Greece Aid Causes Turmoil in Euro vs USD trading

During Wednesday’s trading session, the euro seem to have hit its one year low trading mark, and this came about since investors were not to happy about what was happening on the Greece debt crisis, and fretted that it could spread after the credit ratings of Portugal as well as Greece was downgraded.

The euro fell to about $1.3143 which was the lowest since April 2009, this was according to Reuters. The dollar on the other hand seemed to be having a field day and was at a 11 month high against a few currencies against Greece’s debt problems could result in some kind of risk aversion and this would only get the Euro stocks even lower.

The euro however did not do well and was surprised by the Greek government’s bond yields and this could even get their spreads over the existing German benchmarks to a new record, and this would come about the day when the ratings agency Standard & Poor’s cut Greek debts to a new low level and even downgraded Portugal in return.

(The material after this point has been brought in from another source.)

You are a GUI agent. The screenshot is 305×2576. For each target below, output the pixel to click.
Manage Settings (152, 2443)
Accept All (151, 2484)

According to a few analysts the downgrade in Portugal would result in wider credit risks in the euro zone, and this could create some more cracks in the euro system and then even continue battle against the single currency.

According to the currency strategist at Societe Generale, Phyllis Papadavid who said, “The euro is going to remain under pressure given a lack of clarity on the euro zone outlook – whether there will be more contagion to other euro zone economies, and what concrete structural reforms are going to take place in Greece.”